Cuma günlerinin öğlen arası, uzun bir süredir Cuma namazına göre belirleniyordu. İçerisinde mescit olan okullar var. Öğrenciler namaza doğrudan veya dolaylı yollarla zaten yönlendiriliyordu. ÇEDES ile bu atmosfer bir üst seviyeye taşındı. ÇEDES'in uygulandığı okullarda olan arkadaşlarımızın gözlemleri çok vahim. Namaz kılmayan, oruç tutmayan öğrencinin dışlandığı bir atmosfer yaratılıyor. Akran zorbalığı ve ayrışma bu nokta itibarıyla iktidar yanlısı öğretmenler tarafından da tetikleniyor. Ramazan aylarında oruç meselesi için de aynı şey geçerli. Alevi ve gayrimüslim ailelerin çocukları gizlice yemek yiyor. Bu gözetme kültüründen değil, çekinmekten kaynaklı bir hale dönüştü artık. Bu noktada Eğitim Sen’li öğretmenlere müdahil olma görevi düşüyor. Elbette bizim içimizde de oruç tutan arkadaşlarımız var ama Eğitim Sen’li bir öğretmen, Ramazan’da nöbeti esnasında okulda çay bardağı ile gezdiğinde, öğrenci ile herhangi bir diyalog kurmasa bile öğrenciyi güvende hissettirebilir.

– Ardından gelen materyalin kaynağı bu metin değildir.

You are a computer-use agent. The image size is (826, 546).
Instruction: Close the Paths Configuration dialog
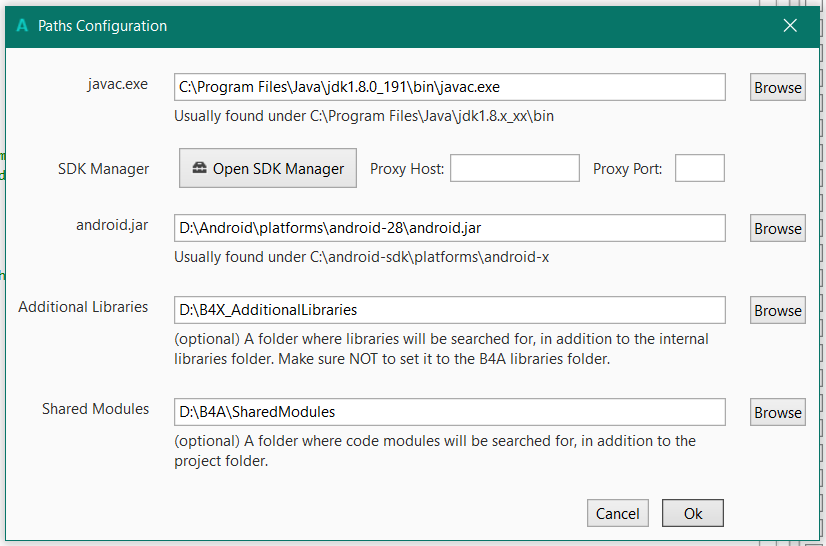pyautogui.click(x=790, y=26)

Kız öğrenciler açısından eğitim her zaman bir handikap niteliği taşıdı. Milliyetçi ve eril kodlar üzerine kurulu bir eğitim sistemi var, üzerine manevi danışan adı altında tamamı erkek olan Diyanet görevlilerinin okullara atanmasının kız öğrenciler üzerindeki olası etkileri nasıl olacak?
Kız çocukları açısından durum çok daha vahim. Okullara gelen Diyanet personelinin hepsi söylediğiniz gibi erkek. Bu noktada Diyanet personelinin özel politikalarına da değinmek gerekiyor. Kız çocuklarına çok anlayışlı, kapsayıcı yaklaşır gibi bir tavır takınıyorlar. Amaç dolaylı yollardan onları kendi eksenlerine çekmek. Kız çocuklarını değiştirip dönüştürmek için daha büyük bir çaba sarf ediyorlar. Hüda Par’ın seçim vaadlerinden biri karma eğitimin kaldırılması idi. Okullara imam atandı zaten. Adım adım bu tabloya sürükleniyoruz. Kendini laikliğin yılmaz savunucusu olarak tanımlayan CHP'den bir karşı duruş yok. Bu noktada kendini sol sosyalist olarak tanımlayan kesimin yarattığı boşluğa da değinmek gerekiyor. ÇEDES ve okullara imam atanması, sanki yalnızca Eğitim Sen ve Alevilerin derdi gibi bir tablo çıktı ortaya. Gündemlerinde bile değil. Bu tepkisizliği ben sorumsuzluk olarak nitelendiriyorum. Veliler bizlere gelip kaygılarını paylaşıyor, ancak buna dair örgütlü bir mücadele alanı yok, tepkiler bireysel düzlemde kalıyor ve insanlar yalnız kalmaktan korktuğu için seslerini çıkaramıyor.